Father John und Father (Ciaran Flynn) und Father Thomas (Lalor Roddy) werden in ein Kloster gerufen, in dem es eine weinende Marienstatue geben soll. Im Auftrag der katholischen Kirche sollen die beiden Geistlichen die Vorfälle untersuchen. Wunder oder Augenwischerei? Neben den Nonnen, denen der Besuch gar nicht recht zu sein scheint, leben in den weitläufigen Räumlichkeiten zudem Frauen, die als „ausgestoßene der Gesellschaft“ angesehen werden. Geisteskranke, Prostituierte, Schwangere ohne Ehemann… Schnell wird klar dass in den Gemäuern nicht nur ein strenges und menschenverachtendes Regiment herrscht, seltsame Geräusche, unheimliche Kinderstimmen und Schreie aus dem Keller lassen auf Vorgänge schließen, die weit über das menschliche Verständnis hinausgehen…
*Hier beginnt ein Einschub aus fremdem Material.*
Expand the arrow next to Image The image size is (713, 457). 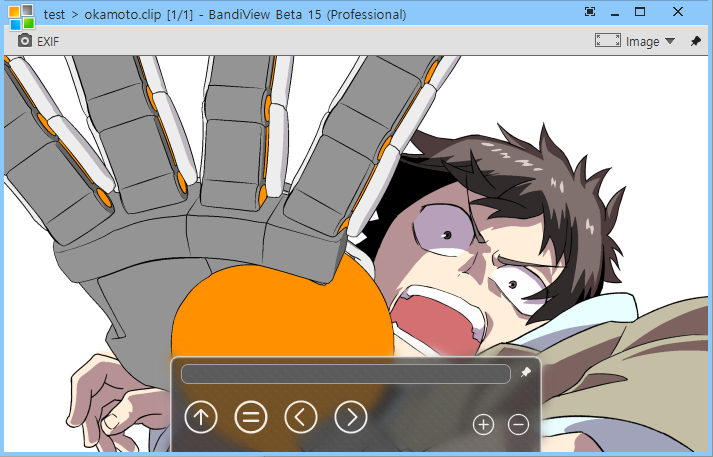(x=670, y=41)
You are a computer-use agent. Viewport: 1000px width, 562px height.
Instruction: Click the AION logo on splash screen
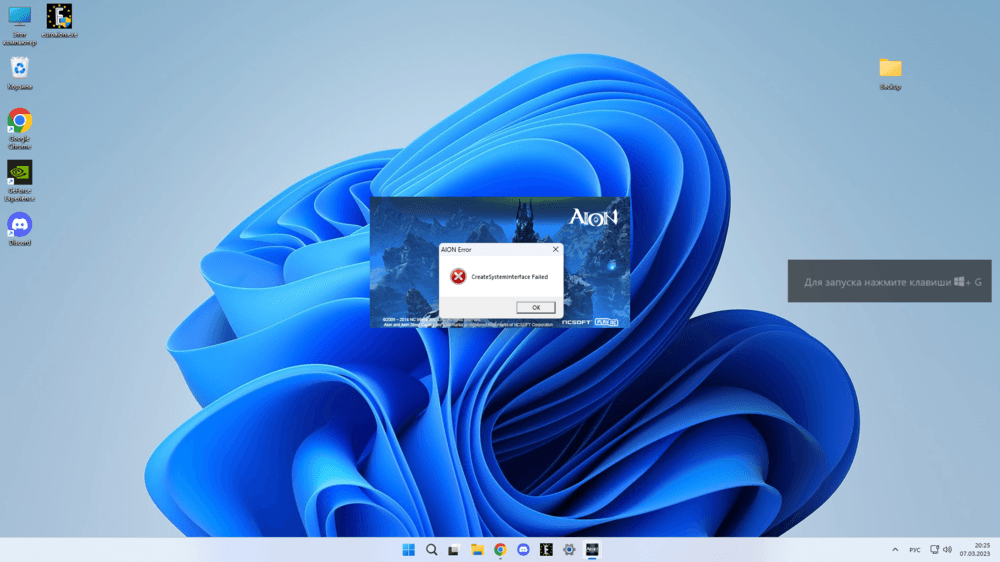coord(594,216)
Zunächst einmal muss ich die gesamte Machart der Produktion loben. Im Jahr 1960 angesiedelt, wird hier durch ein tolles Setting eine Atmosphäre geschaffen, die durchaus überzeugen kann. Dies unterstreicht auch der visuelle Stil des Filmmaterials. Durch gekonnten Einsatz von Bildformat, blassen Farben, Bildrauschen und Dropouts wird hier tatsächlich gut suggeriert, man habe es mit alten Filmmaterial zu tun. Auch wenn man den Umstand dass hier auf Digitalmaterial gedreht wurde leider nicht ganz kaschieren konnte. Da hätte der weitere Einsatz von Bildfiltern / Staubflecken und Kratzern noch etwas ausladender sein dürfen. Doch hier meckere ich auf hohem Niveau.
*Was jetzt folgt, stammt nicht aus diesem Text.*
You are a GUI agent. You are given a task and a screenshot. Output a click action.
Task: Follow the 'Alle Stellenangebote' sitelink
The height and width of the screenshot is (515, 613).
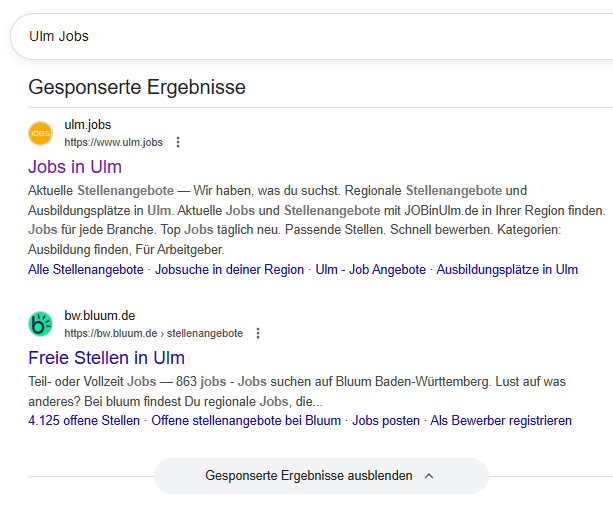(x=86, y=270)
Die Tonabmischung ist ebenfalls als sehr gelungen zu bezeichnen – sofern man den Film in englischer Sprache anschaut. Der deutsche 5.1 Mix ist zwar sehr sauber, und auch die Synchro weiß grundsätzlich zu gefallen, doch hat diese Abmischung ein großes Problem. Um den Found-Footage-Stil des „alten“ Materials zu unterstreichen, wendete man häufiges rauschen, zischeln und knacken in der Tonspur an und auch die Dialoge klingen (im englischen Ton) eher dumpf und undynamisch. Durchaus so gewollt und sehr effektiv! Dies geht in der deutschen Bearbeitung an sehr vielen Stellen verloren. Die Stimmen zu klar, die Hintergrundgeräusche zu leise, etwaige Störgeräusche wirken weniger dominant. Schade, so geht eine Menge der Atmosphäre verloren, weshalb ich unbedingt die englische Tonspur empfehlen möchte.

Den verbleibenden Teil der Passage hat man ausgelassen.